§ **SET PROBLEM**
Reproduce the records below without any change, from their first line through the line that contains "Action: 32,42", with both ends included.
================
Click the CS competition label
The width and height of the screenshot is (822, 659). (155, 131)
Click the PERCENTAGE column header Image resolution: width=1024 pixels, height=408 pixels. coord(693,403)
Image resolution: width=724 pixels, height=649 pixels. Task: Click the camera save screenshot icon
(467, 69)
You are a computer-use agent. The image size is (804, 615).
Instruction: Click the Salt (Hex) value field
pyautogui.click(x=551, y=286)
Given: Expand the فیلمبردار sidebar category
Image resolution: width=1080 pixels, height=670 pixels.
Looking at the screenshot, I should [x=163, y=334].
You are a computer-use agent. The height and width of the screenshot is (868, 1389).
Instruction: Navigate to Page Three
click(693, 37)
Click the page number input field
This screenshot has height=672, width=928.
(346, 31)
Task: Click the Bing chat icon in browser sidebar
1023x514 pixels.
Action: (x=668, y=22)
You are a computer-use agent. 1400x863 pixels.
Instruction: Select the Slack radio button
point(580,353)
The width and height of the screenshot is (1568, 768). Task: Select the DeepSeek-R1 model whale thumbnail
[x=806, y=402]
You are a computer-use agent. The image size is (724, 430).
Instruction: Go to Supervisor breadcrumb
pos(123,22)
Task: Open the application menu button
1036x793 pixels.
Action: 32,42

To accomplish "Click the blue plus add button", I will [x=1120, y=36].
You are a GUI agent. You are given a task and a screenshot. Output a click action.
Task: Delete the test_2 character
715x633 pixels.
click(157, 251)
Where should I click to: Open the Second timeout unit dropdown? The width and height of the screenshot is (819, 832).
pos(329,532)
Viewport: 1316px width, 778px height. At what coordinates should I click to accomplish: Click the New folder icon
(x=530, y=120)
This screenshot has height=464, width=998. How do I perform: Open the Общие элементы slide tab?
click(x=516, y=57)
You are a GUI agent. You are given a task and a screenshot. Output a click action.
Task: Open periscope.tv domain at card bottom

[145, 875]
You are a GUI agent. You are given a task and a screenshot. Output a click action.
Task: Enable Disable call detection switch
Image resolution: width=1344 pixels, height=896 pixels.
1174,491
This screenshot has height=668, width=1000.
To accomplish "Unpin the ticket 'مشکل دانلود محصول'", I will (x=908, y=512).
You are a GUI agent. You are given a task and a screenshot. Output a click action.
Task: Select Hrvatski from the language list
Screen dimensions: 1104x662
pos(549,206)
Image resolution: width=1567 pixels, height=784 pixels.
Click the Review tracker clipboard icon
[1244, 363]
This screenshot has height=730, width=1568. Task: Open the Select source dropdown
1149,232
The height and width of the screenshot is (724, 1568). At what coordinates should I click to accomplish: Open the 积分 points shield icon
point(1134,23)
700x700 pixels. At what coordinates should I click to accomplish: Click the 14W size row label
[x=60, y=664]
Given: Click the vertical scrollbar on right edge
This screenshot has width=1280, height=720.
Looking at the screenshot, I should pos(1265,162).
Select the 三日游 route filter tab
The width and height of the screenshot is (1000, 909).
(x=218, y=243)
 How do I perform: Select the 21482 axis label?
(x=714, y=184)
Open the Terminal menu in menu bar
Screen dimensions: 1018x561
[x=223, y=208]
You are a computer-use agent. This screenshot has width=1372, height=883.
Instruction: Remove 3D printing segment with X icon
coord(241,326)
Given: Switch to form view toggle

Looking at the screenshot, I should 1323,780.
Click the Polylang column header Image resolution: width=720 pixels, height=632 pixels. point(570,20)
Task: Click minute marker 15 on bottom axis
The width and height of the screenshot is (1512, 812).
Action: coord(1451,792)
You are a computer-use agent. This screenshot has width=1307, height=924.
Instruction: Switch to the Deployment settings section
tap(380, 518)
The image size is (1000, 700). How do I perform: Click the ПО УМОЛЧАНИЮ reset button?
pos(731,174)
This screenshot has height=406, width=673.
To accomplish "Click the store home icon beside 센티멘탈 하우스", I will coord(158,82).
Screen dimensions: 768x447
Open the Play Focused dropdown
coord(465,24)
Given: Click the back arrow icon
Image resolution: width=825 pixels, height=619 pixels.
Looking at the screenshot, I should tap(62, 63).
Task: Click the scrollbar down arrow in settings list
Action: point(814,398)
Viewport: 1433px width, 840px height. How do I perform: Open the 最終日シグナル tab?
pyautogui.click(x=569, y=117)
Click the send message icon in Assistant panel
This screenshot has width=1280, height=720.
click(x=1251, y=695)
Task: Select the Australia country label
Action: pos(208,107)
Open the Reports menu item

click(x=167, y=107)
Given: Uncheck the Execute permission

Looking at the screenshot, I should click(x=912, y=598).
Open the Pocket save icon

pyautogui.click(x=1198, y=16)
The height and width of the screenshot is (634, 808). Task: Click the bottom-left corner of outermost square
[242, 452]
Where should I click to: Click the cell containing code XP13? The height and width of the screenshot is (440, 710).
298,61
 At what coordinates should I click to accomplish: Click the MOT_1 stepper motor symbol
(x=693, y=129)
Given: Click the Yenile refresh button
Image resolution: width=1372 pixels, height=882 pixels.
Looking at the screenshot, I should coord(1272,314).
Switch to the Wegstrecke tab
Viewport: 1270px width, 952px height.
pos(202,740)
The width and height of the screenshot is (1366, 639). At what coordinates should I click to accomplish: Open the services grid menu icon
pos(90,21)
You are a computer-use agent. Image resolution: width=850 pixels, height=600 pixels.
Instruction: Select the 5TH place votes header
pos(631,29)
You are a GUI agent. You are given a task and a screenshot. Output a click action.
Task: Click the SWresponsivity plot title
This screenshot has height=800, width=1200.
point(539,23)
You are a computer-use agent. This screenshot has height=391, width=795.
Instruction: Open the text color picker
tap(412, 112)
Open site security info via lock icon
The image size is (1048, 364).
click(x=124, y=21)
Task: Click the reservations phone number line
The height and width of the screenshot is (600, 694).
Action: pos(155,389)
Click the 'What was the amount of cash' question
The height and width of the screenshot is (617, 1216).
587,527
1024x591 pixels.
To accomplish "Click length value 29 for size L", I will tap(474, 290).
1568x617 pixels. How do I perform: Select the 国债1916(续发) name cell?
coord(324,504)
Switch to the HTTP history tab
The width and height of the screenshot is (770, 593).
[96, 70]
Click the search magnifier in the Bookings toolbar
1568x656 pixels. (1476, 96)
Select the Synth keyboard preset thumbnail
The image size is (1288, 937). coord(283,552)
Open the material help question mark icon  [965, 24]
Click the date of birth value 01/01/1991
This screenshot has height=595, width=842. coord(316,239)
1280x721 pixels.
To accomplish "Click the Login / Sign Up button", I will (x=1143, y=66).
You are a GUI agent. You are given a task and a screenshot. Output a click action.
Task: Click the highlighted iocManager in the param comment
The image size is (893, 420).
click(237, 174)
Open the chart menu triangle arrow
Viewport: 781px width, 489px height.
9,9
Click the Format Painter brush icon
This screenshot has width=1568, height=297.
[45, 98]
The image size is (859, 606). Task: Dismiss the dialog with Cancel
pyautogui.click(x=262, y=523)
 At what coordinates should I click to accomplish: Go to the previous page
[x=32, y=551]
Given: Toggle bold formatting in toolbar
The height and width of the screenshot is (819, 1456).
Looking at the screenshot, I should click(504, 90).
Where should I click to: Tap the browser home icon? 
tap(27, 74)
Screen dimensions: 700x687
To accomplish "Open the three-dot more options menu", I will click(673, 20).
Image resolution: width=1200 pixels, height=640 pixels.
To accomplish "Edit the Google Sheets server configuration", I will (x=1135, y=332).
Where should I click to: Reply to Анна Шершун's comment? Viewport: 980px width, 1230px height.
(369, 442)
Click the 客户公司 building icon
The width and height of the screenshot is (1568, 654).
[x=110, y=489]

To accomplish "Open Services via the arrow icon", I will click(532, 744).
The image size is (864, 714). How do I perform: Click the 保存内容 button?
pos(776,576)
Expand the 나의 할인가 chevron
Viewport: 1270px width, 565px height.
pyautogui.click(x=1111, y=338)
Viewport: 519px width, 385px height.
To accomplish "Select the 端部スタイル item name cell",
================
§ **ANSWER FOR THE TASK**
Click the CS competition label
The width and height of the screenshot is (822, 659). (155, 131)
Click the PERCENTAGE column header Image resolution: width=1024 pixels, height=408 pixels. coord(693,403)
Image resolution: width=724 pixels, height=649 pixels. Task: Click the camera save screenshot icon
(467, 69)
You are a computer-use agent. The image size is (804, 615).
Instruction: Click the Salt (Hex) value field
pyautogui.click(x=551, y=286)
Given: Expand the فیلمبردار sidebar category
Image resolution: width=1080 pixels, height=670 pixels.
Looking at the screenshot, I should [x=163, y=334].
You are a computer-use agent. The height and width of the screenshot is (868, 1389).
Instruction: Navigate to Page Three
click(693, 37)
Click the page number input field
This screenshot has height=672, width=928.
(346, 31)
Task: Click the Bing chat icon in browser sidebar
1023x514 pixels.
Action: (x=668, y=22)
You are a computer-use agent. 1400x863 pixels.
Instruction: Select the Slack radio button
point(580,353)
The width and height of the screenshot is (1568, 768). Task: Select the DeepSeek-R1 model whale thumbnail
[x=806, y=402]
You are a computer-use agent. The image size is (724, 430).
Instruction: Go to Supervisor breadcrumb
pos(123,22)
Task: Open the application menu button
1036x793 pixels.
Action: 32,42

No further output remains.